In ArcelorMittal USA LLC v Mr Ravi Ruia and others [2020] EWHC 740 (Comm), Rt. Hon Lord Justice Newey dismissed an appeal in support of an attempt by the Arcelormittal Group (“AMUSA”) to obtain a worldwide freezing order in the sum of $1.5 billion against the parent company of Essar Steel Ltd and members of the Essar group. In dismissing the appeal, he ruled there was no real prospect of success and that there was no other compelling reason for the appeal to be heard.

The case is a clear demonstration of the importance of adopting a cautious approach before seeking to deploy one of the court’s most draconian tools.

Background

AMUSA applied on notice for a worldwide freezing injunction and ancillary disclosure orders against the first defendant Ravi Ruia, the second defendant Prashant Ruia and the eighth defendant EGFL. The worldwide freezing order application and AMUSA’s underlying claim for conspiracy were the latest developments in a long-running dispute between two of the world’s leading steel and mining group businesses, the AMUSA and the Essar Group.

The freezing order was sought in support of AMUSA's claim for damages in excess of US$1.5 billion. This was in respect of losses that were alleged to have been caused by an unlawful means conspiracy between the defendants to frustrate enforcement of liabilities under a 10-year iron ore supply contract entered into by AMUSA and three companies in the Essar group - which AMUSA terminated in May 2016 - and an ICC arbitral award in AMUSA's favour against Essar Steel Limited in respect of those liabilities.

If AMUSA was to be successful in obtaining the injunction relief sought, the onus was on it to satisfy the court that it was appropriate to grant the relief on the basis that:

  1. it had a good arguable case on the merits
  2. there was a real risk that the respondents may dissipate assets before enforcement of any judgement in the underlying conspiracy claim
  3. it was just and convenient in all the circumstances to grant the relief sought.

But the judgement was highly critical of the arguments upon which the WFO application was based. In particular, Henshaw J ruled no coherent claim in conspiracy had been made out, and that the accounting restatement could not be said to have been an act of dissipation. Henshaw J also found that AMUSA had materially delayed making its application, and it would not be just and convenient to grant a worldwide freezing order against any of the respondents. This was because the order sought would be gravely detrimental to the business of the Essar group and because the freezing order was sought against persons out of the jurisdiction.

AMUSA sought to appeal this judgement. But on 20 April 2020, AMUSA’s application for permission to appeal was dismissed by the Rt.Hon. Lord Justice Newey.
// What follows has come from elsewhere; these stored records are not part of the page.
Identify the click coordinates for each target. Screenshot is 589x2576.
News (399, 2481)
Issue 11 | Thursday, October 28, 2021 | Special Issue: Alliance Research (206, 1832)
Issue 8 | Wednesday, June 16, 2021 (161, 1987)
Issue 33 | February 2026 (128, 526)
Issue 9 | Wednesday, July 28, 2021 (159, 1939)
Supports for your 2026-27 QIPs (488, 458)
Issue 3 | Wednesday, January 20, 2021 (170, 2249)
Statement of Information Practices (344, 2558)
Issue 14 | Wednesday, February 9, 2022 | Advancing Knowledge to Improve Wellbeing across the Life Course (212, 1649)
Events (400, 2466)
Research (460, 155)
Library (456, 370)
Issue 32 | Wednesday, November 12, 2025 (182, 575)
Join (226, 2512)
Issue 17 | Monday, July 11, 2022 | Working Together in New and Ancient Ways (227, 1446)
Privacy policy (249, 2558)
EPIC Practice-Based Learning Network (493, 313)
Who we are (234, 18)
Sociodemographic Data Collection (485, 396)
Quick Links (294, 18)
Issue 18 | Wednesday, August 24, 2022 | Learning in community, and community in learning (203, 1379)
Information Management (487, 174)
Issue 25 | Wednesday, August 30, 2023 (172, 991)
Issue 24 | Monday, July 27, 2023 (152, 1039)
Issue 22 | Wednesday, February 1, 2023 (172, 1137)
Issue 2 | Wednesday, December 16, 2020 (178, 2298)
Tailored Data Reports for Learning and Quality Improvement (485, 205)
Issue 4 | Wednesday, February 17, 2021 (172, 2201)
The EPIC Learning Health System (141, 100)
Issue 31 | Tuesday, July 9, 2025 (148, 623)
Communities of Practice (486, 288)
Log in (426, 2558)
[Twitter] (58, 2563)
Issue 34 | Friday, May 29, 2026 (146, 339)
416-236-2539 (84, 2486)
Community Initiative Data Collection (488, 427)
Considerations for Worldwide Freezing Orders

In light of the court’s findings, AMUSA is to serve amended particulars. AMUSA will need to very carefully revisit each and every aspect of the alleged conspiracy. And it remains to be seen if AMUSA will continue to pursue the proceedings in England given the extensive judicial criticism it has garnered over recent months.

In the meantime, the judgment provides helpful guidance on various topics which will be of interest to practitioners in the field of fraud, asset recovery and injunctive relief.

In particular:

  • The judgment serves as a helpful reminder of the importance of acting promptly in circumstances where a freezing order may be sought in support of underlying proceedings. In circumstances where it was known by both the applicant and the respondents for many months that the conspiracy proceedings would be brought before the proceedings were in fact brought - and there is no evidence of actual dissipation - it will be very difficult to establish that there is in fact any risk that assets will ever be dissipated.
  • Where related proceedings are brought in various jurisdictions, it is very important that all arguments made in each of those proceedings are made consistently, and with due regard to the overall strategy of each of the multiple strands of litigation. 
  • Any court will take into account the current resourcing difficulties faced in processing appeals and other applications as a consequence of the Covid-19 pandemic. It will, in appropriate cases, grant interim relief so as to avoid prejudice to the parties but also to avoid practical difficulties for courts during this period when resources are limited and the majority of court staff are working remotely.